Recognition rather than recall


The system does a good job on this, using pictures to create recognition instead of relying completely on users' ability to recall what an input is called.

Flexibility and efficiency of use


The system operates on a "hub and spoke" information architecture, and doesn't really have any "advanced" features.

Aesthetic & Minimalist Design


Design has somewhat to be desired. Some of the text is hard to read and placement/size of buttons is sometimes confusing. Color contrast should be reconsidered.

Help users recognize, diagnose, and recover from errors


The system doesn't provide tips for the user to work through errors by themselves, beyond just starting over or calling support.

Help & Documentation


There is some documentation on the OIT website, but would take time to find during precious class time. Help can be called fairly quickly, but it will take time for help to arrive, taking more class time.

Recommendations & Results

Our output for this project was a written report and presentation to the BYU OIT team. The report included recommendations for fixing problems we discovered through surveys, user tests, heuristical analysis, and observation. It also included recommendations for improving the system based on conversations with users and our competitive analysis.

Wireframes and information architecting were not part of this project, but we did create a couple concepts.
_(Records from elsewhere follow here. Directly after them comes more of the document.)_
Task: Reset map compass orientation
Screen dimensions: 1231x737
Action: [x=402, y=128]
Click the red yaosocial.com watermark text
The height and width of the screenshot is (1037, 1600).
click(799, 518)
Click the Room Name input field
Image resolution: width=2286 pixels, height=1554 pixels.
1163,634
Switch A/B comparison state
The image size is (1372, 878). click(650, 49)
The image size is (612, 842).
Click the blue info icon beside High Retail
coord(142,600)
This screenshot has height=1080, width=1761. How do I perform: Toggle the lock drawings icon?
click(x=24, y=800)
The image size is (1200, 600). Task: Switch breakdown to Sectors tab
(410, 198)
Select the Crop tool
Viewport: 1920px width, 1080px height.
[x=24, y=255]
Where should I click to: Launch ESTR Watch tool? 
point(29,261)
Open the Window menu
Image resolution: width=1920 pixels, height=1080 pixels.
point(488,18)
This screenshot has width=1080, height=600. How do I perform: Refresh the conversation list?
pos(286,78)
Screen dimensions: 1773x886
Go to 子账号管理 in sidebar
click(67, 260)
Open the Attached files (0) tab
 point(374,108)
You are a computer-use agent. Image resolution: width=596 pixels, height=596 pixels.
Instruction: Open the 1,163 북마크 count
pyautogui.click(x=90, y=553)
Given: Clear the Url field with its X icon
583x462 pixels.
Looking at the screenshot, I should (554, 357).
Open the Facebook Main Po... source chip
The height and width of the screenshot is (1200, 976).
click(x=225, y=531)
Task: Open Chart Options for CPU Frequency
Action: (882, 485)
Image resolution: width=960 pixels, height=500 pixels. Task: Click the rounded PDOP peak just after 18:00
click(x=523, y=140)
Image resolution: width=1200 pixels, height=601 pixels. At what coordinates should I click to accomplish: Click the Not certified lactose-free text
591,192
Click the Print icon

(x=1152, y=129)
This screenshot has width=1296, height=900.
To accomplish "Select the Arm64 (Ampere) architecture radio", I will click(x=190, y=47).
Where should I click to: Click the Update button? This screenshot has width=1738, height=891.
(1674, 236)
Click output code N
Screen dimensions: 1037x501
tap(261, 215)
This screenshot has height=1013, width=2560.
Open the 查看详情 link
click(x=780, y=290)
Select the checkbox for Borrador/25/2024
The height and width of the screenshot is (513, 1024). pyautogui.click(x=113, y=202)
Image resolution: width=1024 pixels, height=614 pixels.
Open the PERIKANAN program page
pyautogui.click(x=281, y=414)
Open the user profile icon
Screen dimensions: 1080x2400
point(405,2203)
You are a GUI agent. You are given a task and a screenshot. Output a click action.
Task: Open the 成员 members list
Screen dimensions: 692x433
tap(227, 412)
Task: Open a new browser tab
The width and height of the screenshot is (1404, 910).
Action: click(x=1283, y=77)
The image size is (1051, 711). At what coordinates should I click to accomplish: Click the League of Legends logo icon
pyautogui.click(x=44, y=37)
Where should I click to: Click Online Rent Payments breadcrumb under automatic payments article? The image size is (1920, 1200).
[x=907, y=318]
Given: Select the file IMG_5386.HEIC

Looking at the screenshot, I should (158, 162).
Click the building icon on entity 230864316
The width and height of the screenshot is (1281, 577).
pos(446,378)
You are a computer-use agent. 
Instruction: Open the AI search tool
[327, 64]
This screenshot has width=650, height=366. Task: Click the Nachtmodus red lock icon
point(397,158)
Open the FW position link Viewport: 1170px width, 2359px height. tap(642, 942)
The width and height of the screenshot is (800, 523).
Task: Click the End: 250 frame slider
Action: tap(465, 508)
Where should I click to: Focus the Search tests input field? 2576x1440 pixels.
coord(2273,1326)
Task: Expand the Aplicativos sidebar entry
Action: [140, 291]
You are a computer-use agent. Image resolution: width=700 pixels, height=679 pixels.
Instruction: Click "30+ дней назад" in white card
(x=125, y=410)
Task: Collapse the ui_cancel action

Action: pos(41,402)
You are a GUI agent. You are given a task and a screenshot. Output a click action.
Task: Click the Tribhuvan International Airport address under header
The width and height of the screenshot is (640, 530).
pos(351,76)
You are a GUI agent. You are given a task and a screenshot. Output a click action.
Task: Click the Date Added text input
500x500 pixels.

Make it more clear which cable icon is for each cable. This could be done by making the color of the cable the same color as the icon or explicitly pointing out the connection.


Cable Organization

Make the cables easy to identify and see. Also remove cables that aren't used anymore. Ensure that each system has either the cords or adapters it needs to be inclusive to all types of devices.



• Give selectable items larger touch targets, especially the volume slider.
• Make colors minimalistic and obvious.
• Keep device controls prominently accessible.
• Provide interface feedback when a cable is plugged in.


Tone & Voice / Content

• Make the messaging more friendly. Make it as understandable as possible to people without a computer background.
• Either remove "TEC" branding, or make it more obvious what you're talking about.
• Include tooltips and error messaging to help users understand the system.Make icons unambiguous.


Delight & Help

• Teachers don't want to call support; they don't want to spend time fidgeting with controls.
• Include tips on launch to give help beginners become experts of the system.
• Include a "request help" option to request help from support or provide a phone number to call.
• Track which rooms have the most help requests and do further research



More than 700 classrooms across BYU campus are using a new A/V system that uses design principles that we proposed.

He was instrumental in helping us understand our user landscape and to consider options for improving the UX. We've been able to improve our product greatly because of his efforts.

Brandon Smith

Product Owner


This project was a lot of fun and a great way to dive into different various UX methods which are more analytical in nature instead of wireframing and interaction design. This project required careful thinking and perspective from professors, staff, students, and help desk to craft recommendations that would make a technology-enabled classroom a great experience.